* _Source records_
* * *

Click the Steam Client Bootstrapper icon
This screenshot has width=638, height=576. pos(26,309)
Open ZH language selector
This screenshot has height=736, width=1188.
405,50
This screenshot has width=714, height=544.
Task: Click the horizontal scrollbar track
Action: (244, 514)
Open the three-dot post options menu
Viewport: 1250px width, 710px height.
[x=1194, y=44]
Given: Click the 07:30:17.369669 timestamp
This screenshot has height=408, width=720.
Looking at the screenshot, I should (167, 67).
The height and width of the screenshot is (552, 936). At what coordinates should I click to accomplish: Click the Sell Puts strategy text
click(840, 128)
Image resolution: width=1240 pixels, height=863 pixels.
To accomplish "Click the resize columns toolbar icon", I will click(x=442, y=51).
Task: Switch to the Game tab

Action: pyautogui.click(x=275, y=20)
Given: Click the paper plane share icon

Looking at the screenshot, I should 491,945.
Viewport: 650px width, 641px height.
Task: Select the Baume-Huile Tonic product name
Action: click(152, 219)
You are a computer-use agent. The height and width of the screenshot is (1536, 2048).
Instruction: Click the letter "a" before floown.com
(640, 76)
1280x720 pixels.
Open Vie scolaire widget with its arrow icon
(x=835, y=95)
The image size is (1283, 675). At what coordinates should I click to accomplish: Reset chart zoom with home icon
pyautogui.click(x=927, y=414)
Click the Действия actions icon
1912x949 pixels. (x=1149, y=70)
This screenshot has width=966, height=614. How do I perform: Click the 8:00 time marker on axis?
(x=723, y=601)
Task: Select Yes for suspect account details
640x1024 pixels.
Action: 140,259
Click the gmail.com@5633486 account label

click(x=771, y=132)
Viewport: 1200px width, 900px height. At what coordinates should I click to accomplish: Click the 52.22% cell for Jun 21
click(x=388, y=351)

* * *

* _Prompt_
What you write should match, character for character, the lines from the one with "640x1024 pixels." to the end of the data, both included.

* _Task result_
640x1024 pixels.
Action: 140,259
Click the gmail.com@5633486 account label

click(x=771, y=132)
Viewport: 1200px width, 900px height. At what coordinates should I click to accomplish: Click the 52.22% cell for Jun 21
click(x=388, y=351)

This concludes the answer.